Down 24–14 at halftime with palpable concerns that their unparalleled quarterback, Patrick Mahomes, would be hobbled after twisting his already damaged right ankle with 1:44 left in the second quarter on a tackle by Eagles linebacker T.J Edwards, the Chiefs’ offense scored on every one of their offensive possessions after intermission. The last was a 27-yard field goal by Harrison Butker with 8 seconds remaining, to give them a dramatic 38–35 win in Super Bowl LVII (57). 

Mahomes showed no signs of being limited by his ankle, which was first injured on January 21 in the Chiefs’ AFC divisional-round victory over the Jacksonville Jaguars. He maneuvered effectively inside and outside of the pocket, and had a signature dash of 26 yards with 2:55 left in the game to move the ball to the Eagles’ 17-yard line.

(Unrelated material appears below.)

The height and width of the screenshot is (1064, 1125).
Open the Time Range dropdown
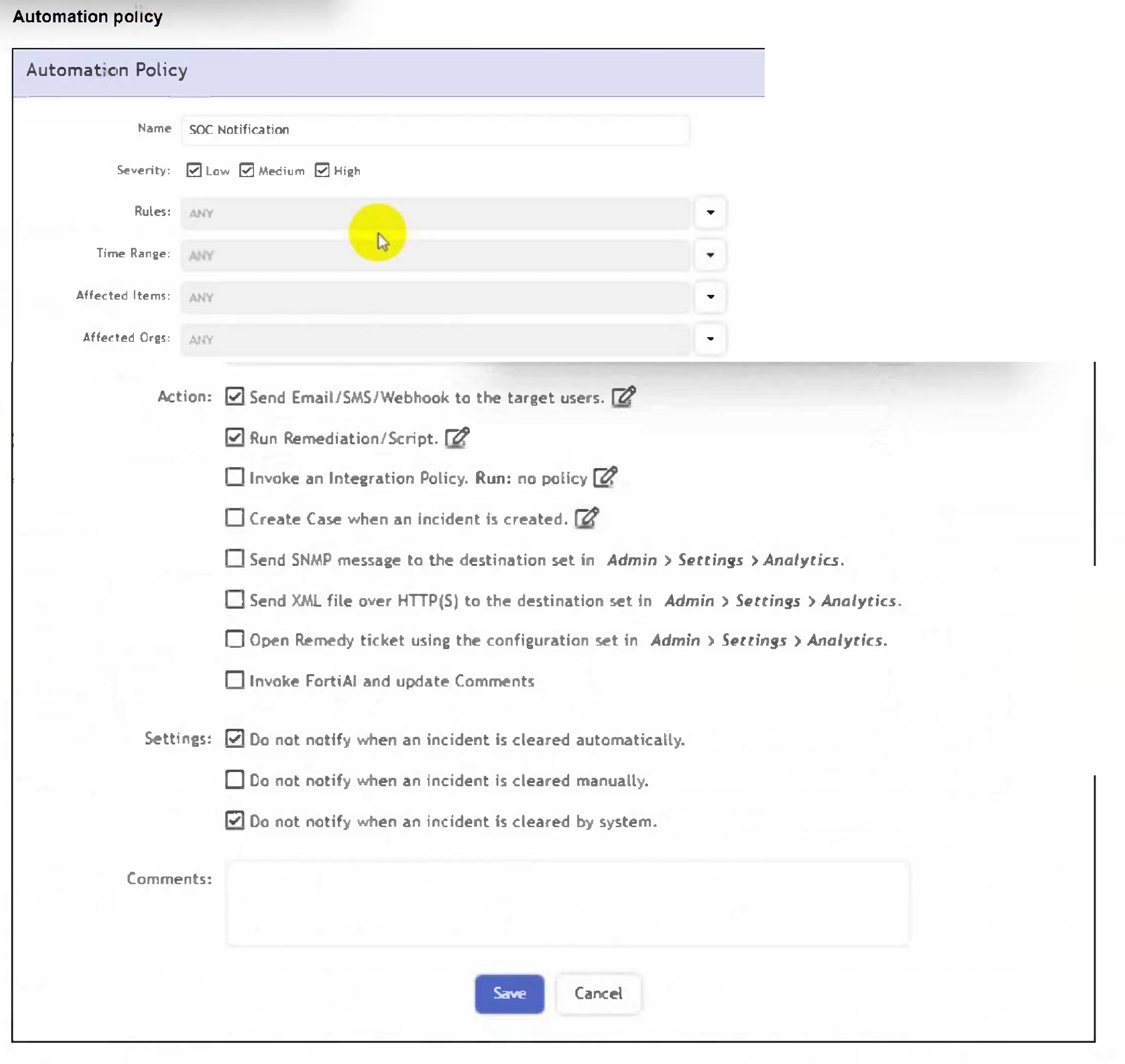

He carried out the masterful second half adjustments made by head coach Andy Reid and offensive coordinator Eric Bieniemy. 

Eagles head coach Nick Sirianni and his defensive staff had no answers for the Chiefs’ multiple formations, shifts, and pre-snap misdirections. 

Mahomes ended with modest passing numbers by his historically great standards, primarily as a result of the Eagles dominating time of possession for 35 minutes and 47 seconds to the Chiefs’ 24 minutes and 13 seconds.

The 27-year-old Mahomes, who last week was named the NFL’s regular season MVP, beating out the Eagles’ superlative QB Jalen Hurts, who finished second in the voting, was a highly efficient 21–27 for 182 yards and three touchdowns without a turnover. He was surgical in operating on an Eagles defense that had a combined 78 sacks in the regular season and playoffs, but was held sackless by a Chiefs offensive line that was impenetrable on football’s biggest stage.

“I thought guys just embraced the moment,” Mahomes reflected after being named Super Bowl MVP for the second time in his young six-year career, the last five as a starter. “In that first half, we were playing and doing some good stuff, but I felt like the guys were getting consumed by everything around us.”

The Chiefs were understandably absorbed by the captivating display being exerted by the 24-year-old Hurts in his Super Bowl debut. Hurts imposed his will and increasingly sharpening skills on the Chiefs, adroitly using his arm and powerful legs to move the Eagles with precision. His only flaw of the game was an unforced fumble in attempting to transfer the ball from one arm to the other while under pressure from the Chiefs that was returned by linebacker Nick Bolton for a 36-yard touchdown with 9:39 to go in the second quarter to tie the game 14-14.

“I always hold myself to a very high standard in everything I do,” Hurts said. “Obviously, I try to control the things I can. I touch the ball every play, so I just try and protect it.”

The turnover was a blemish but didn’t badly scar what was a record-setting showing by Hurts. He completed 27-38 passes for 304 yards and one TD, and ran 15 times for 70 yards and three touchdowns. His 103.4 passer rating is the highest ever for a quarterback under 25 in the Super Bowl. Hurts’s three rushing scores tied him with Hall of Fame running back Terrell Davis, who had a trifecta for the Denver Broncos versus the Green Bay Packers in Super Bowl XXXII in 1998, for the most all-time.

Yet, his exceptional night ended in disappointment as Hurts’s counterpart Mahomes and the Chiefs were recipients of the most enduring accolade.